The Battle of Bethlehem

Tom Cooper reports from the scene of the conflict

By Tom Cooper

29th December is the annual cleaning day at Bethlehem's multi- denominational Church of the Nativity. For the rest of the year, the Greek Orthodox, Armenian and Roman Catholic clergy are content to perform their liturgies in different corners of the church, at peace with their central shared beliefs, and each other. But the territorial disputes come to a head after their moment of international television exposure each Christmas. Fifteen years ago, they erupted into what the local Palestinian Arabs now joke about as the Battle of Bethlehem.

The church's raison d'être is the cave over which it is built, the Nativity Grotto, where the Greeks hold sway. Directly above this is the wooden-beamed Armenian chapel: one beam arches over the staircase that leads down to the Greek Orthodox manger chamber. In 1984, a Greek priest perched on this beam to sweep the entrance to the grotto, and in doing so provoked a miniature holy war. Cumchucks, staves and chains that the clergy had secreted under their cassocks were used in running battles. All this must have seemed pantomimic to the Israeli authorities that had to intervene to prevent bloodshed. Under Israeli policing, speedy peace talks resulted in the final status settlement that the beam was Armenian sacred space, not a Greek climbing frame.

The peace process that Israel and the Palestinians are working through under Madeline Albright's policing is also gaining momentum: Rabin's assassination and Netanyahu's hard line stalled it for five years, but new boy Barak has indicated he believes a state of Palestine will come about by the deadline he has agreed with Arafat: 13th September 2000. Maybe Bethlehem could once again attract the volume of pilgrim-tourism that it had before 1967, when it was in the West Bank of Jordan. The Israeli Tourist Board's current campaign for millennial pilgrims will bring coach loads of baseball-capped American Evangelicals to Jerusalem and Nazareth, but not to David's town, which like the church at its centre, is disputed territory.

The Japanese- and Swedish-sponsored “Bethlehem 2000” project is rebuilding the central Manger Square: I stand reading the contractor's information board, and watch as two giant Israeli soldiers, carrying heavy machine guns, run along the brightly sunlit, dusty road. Little boys are shouting at them in Arabic, throwing little pebbles defiantly at this symbol of the occupying enemy. Role-reversal, perhaps: I seem to remember a story about a little Jewish boy throwing stones at a Philistine giant.

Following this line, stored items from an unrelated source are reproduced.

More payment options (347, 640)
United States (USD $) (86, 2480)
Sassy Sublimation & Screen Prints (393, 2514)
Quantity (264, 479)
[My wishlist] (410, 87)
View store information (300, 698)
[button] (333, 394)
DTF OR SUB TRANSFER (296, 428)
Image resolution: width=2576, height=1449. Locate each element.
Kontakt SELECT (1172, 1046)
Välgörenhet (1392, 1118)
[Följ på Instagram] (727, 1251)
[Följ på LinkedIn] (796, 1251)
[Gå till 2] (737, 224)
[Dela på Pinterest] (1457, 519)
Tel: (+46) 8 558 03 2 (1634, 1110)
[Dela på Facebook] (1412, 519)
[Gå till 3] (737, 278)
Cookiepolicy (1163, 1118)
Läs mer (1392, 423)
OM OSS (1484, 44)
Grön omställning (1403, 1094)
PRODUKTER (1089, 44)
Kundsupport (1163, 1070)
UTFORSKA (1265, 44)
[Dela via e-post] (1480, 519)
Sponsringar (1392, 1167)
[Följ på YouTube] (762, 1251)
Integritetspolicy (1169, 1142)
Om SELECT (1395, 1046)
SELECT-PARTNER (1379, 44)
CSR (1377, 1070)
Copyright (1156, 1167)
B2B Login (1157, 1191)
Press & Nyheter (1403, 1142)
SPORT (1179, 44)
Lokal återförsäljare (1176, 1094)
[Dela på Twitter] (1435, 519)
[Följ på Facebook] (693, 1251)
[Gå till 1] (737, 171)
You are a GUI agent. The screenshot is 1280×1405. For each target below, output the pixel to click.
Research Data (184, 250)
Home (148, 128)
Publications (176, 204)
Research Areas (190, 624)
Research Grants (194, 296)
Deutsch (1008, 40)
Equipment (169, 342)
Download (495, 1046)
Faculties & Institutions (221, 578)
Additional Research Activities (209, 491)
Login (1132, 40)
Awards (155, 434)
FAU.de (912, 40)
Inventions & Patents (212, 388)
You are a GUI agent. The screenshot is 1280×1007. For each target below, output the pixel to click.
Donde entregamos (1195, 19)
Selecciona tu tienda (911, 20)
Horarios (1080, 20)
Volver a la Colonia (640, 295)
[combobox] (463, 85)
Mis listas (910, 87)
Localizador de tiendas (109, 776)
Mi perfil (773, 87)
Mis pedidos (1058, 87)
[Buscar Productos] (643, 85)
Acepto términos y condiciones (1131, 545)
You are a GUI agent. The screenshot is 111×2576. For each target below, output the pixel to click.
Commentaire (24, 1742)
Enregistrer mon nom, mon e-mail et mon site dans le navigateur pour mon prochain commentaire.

There are girls there too, but they aren't throwing stones, only the boys. The girls are carrying water back home, for the hill top town has been in drought for three months. A stone's throw away, Jewish settlers in the surrounding villages swim in their private pools.

Perhaps the different religious groups sharing the church in Bethlehem are able to find a way forward because their purposes, their central beliefs, their dreams, if you like, are shared. And the Christians aren't the only dreamers: Israel was born out of a dream, an exodus from persecution in Europe, to the relative safety of a land of spiritual significance to the Jews. Palestine is another people's dream, a dream of freedom and identity.

The story of David and Goliath (the word Palestine derives from Philistine) suggests to me that the Palestinian claim to this land is at least as old as any Judaic one. The strife and tension on this Holy Land was apparent at the birth of the Holy One, whose parents were in David's town at the order of the occupying army. Overhead, the angels sang of peace, goodwill to all men. “ … The air over Jerusalem [or Bethlehem]”, Herman Melville has written, “ … is saturated with prayers and dreams … it is hard to breathe … ”. At the close of the millennium, as both sides begin to show each other more good will, to give each other more breathing space, than for many years, the hope of a new peace becomes a closer dream. And here in the cradle of monotheism, everyone is dreaming.